I’m often drawn to characters who live in the grey area of morality and I have found myself consistently attracted to characters like Tania. Some on TV like Walter White who becomes a meth manufacturer in order to leave a nest egg for his family before he dies. Love it. Dexter Morgan. Kills people who’ve killed others. I’m in (save for last season). Sydney Bristow. Lies to her closest friends about everything in her life because she’s an undercover CIA operative. Sign me up. In each case, part of the hook is anticipating how their loved ones will react if/when they find out the truth about the person they thought they knew. I’ve pictured myself in that position. Could I reconcile all the lies? Could I forgive?

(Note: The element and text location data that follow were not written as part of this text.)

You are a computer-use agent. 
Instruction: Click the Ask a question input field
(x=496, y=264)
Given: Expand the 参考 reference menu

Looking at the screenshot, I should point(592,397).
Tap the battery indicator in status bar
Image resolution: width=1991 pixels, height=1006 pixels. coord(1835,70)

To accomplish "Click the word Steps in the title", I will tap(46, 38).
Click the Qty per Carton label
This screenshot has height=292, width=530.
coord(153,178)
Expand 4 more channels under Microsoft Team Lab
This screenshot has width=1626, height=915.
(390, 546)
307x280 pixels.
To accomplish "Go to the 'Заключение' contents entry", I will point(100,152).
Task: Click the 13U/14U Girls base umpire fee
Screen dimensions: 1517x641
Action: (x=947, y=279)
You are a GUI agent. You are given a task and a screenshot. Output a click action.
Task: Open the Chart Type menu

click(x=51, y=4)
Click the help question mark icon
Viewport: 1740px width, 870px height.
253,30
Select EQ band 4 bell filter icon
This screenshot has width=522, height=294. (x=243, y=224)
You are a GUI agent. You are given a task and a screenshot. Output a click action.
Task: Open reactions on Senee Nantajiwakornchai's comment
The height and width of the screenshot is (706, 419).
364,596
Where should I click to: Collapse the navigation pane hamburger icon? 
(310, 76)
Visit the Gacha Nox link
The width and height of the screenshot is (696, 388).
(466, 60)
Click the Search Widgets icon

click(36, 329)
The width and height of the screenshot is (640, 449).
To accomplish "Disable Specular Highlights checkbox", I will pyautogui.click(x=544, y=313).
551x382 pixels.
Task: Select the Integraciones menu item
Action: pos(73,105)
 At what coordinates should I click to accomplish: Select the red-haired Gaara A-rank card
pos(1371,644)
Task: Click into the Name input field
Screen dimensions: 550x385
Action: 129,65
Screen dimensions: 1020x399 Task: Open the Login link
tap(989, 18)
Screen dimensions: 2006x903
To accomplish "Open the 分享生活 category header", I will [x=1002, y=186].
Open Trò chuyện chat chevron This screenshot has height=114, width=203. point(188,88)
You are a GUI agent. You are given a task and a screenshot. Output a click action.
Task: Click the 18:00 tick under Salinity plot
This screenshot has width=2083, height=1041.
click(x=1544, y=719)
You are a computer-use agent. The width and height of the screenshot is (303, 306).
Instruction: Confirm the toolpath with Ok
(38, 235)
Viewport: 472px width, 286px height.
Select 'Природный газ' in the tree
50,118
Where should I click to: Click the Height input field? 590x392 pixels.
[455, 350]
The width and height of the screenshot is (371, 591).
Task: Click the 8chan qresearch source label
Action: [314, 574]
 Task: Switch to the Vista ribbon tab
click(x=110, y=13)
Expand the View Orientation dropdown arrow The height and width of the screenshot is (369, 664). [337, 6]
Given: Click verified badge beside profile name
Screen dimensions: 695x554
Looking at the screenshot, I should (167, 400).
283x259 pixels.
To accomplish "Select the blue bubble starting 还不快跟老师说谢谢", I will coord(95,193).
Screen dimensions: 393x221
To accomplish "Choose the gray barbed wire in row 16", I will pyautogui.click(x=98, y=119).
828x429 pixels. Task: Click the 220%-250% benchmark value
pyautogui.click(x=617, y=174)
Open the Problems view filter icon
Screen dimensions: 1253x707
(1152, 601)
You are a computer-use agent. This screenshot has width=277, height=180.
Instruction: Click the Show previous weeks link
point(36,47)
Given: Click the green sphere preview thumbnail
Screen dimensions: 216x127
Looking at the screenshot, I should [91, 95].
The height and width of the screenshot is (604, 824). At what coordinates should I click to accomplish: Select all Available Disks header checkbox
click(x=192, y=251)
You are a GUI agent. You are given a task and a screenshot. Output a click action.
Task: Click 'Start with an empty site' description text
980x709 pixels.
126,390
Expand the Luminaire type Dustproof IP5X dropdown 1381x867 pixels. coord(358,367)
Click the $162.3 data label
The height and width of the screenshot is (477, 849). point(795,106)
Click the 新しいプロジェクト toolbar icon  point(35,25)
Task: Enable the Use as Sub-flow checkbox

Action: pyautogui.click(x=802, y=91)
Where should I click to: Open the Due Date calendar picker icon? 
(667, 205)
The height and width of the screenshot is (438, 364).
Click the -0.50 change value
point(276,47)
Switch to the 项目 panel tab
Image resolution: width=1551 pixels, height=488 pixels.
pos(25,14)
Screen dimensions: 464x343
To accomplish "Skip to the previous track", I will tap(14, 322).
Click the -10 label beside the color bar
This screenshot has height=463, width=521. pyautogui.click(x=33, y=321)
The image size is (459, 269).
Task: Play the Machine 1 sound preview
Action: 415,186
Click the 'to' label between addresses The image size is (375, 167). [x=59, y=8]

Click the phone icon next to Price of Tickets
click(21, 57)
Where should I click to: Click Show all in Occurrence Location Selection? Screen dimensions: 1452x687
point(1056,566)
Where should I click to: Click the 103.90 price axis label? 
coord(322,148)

Tania Head created a false identity to ingratiate herself into a community and did monumental, life-saving work that gave hope and strength to people who were struggling to recover from a debilitating trauma. As a character, Tania Head might be categorized as an anti-hero like Walter White and Dexter Morgan. And, in fact, “Tania Head” is a fictional character. But she wasn’t to the people who knew her, who loved her, who, they thought, were loved by her. How do they reconcile that? Can they forgive?
Amy Rapp runs Meredith Vieira Productions and is the producer of the documentary THE WOMAN WHO WASN’T THERE, which premieres on April 17, 2012 at 8pm on Investigation Discovery, presented by ID Films, and is currently playing at Quad Cinema in New York and Laemmle NoHo 7 in Los Angeles.